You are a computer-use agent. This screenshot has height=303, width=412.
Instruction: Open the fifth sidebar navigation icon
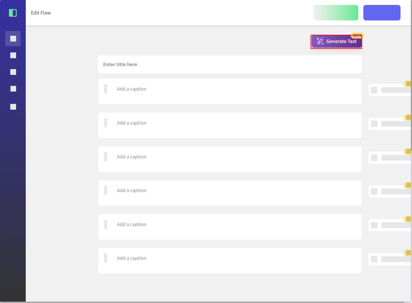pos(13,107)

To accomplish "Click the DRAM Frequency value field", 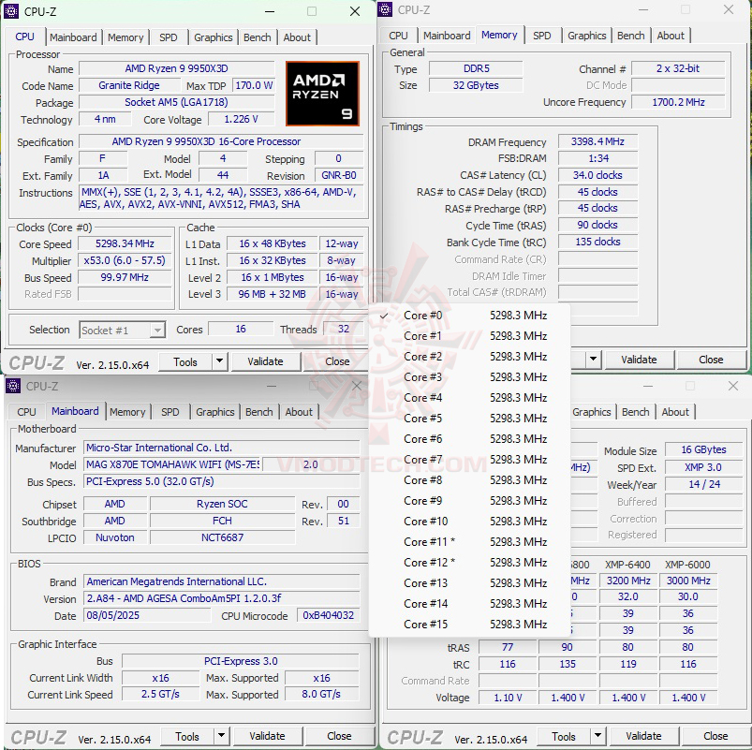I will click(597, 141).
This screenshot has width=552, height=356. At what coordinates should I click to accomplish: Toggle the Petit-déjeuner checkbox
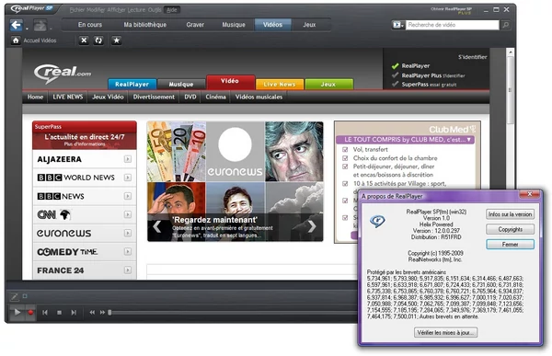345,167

* Written problem
Output the lines unchanged, starting at the line that contains "This screenshot has width=552, height=356." and continuing through the last line, and leave the pictures out.

* Final answer
This screenshot has width=552, height=356. At what coordinates should I click to accomplish: Toggle the Petit-déjeuner checkbox
345,167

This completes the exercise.